Given a number n , check its divisibility by 63 without using % and / operators in the most efficient way..............?

Here is the Solution For this:- 

n=num>>6;
if(num ^ (((n+1)<<6)-(n+1)))
printf("\nnot divsibile");
else
printf("\ndivisible"

 );

Explanation:-

see just a simple logics is here
let the no is n = 509

what we have to do n/63 = 509 / 63

we can write n = 63*q

=> q = n/63; where (q -> quotient)

=> q = n/(64-1) --------------(1)

now
since, n/63 > n/64

so we can write above equ.

n/63 = (n/64) + 1;

= (n/2^6) + 1;

(WE KNOW THAT IF WE DO LEFTT SHIFT A NUM BY 1 THEN WE GET THE RESULT WHICH IS SAME AS DIVIDE BY 2 SO IF WE WANT THE RESULT OF DIVIDING A NUM BY 64 WE HAVE TO LEFT-SHIFT THE NO 6 TIMES)


Q = (n>>6) + 1; --------------------(2)( 509 >> 6 = 0000 0001 1111 1101>>6 = 0000 0000 0000 0111 = 7) = 7+1 = 8

whatever the result we get is our quotient(Q);

so no we have

1) the given no n;
2) and the quotient Q;
3) remainder 0;

Now in respect to find the new no we have a simple formulae

DIVEDENT = DIVISOR * QUOTIENT + REMAINDER = 63*Q + 0; = (64-1)*Q ; = 64*Q - Q; = 2^6*Q -Q;
(WE KNOW THAT IF WE DO RIGHT SHIFT A NUM BY 1 THEN WE GET THE RESULT WHICH IS SAME AS MULTIPLY BY 2 SO IF WE GET THE RESULT OF MULTIPLYING A NUM BY 64 WE HAVE TO RIGHT-SHIFT THE NO 6 TIMES) so
= Q<<6 - Q; (8 << 6 - 8 = 0000 0000 0000 1000 << 6 - 8 = 0000 0010 0000 0000 - 8 = 512 - 8 = 504 )

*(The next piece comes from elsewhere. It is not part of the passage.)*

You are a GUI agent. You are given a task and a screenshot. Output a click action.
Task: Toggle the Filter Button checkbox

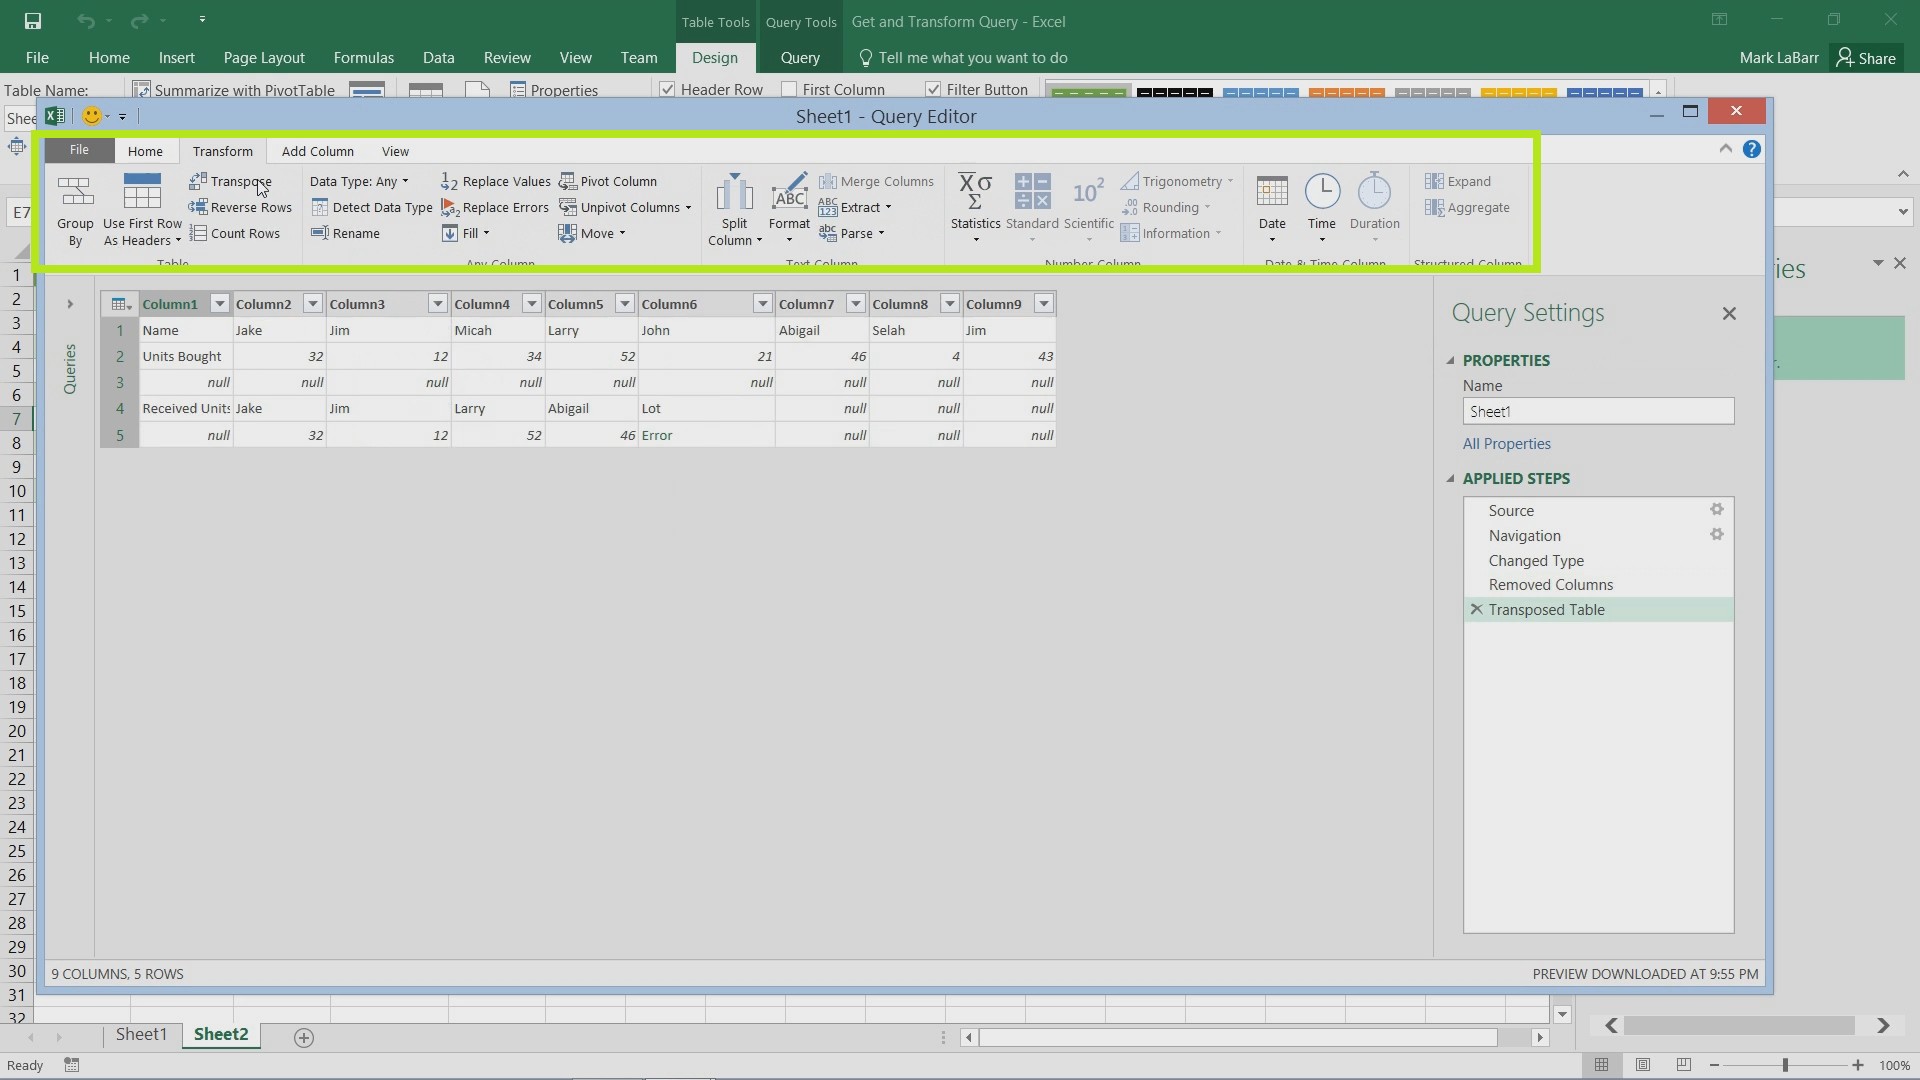tap(934, 90)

now for cheacking if XOR of both the num is 0 then it print divisible else no divisible..so

num1 ^ num2 = 509 ^ 504 = 0000 0001 1111 1101 ^ 0000 0010 0000 0000 = 0000 0011 1111 1101 = 1024 which is true value so it execute the if part
ie not divisible

otherwise it produce 0 and it's false so else part will be display.........that's it.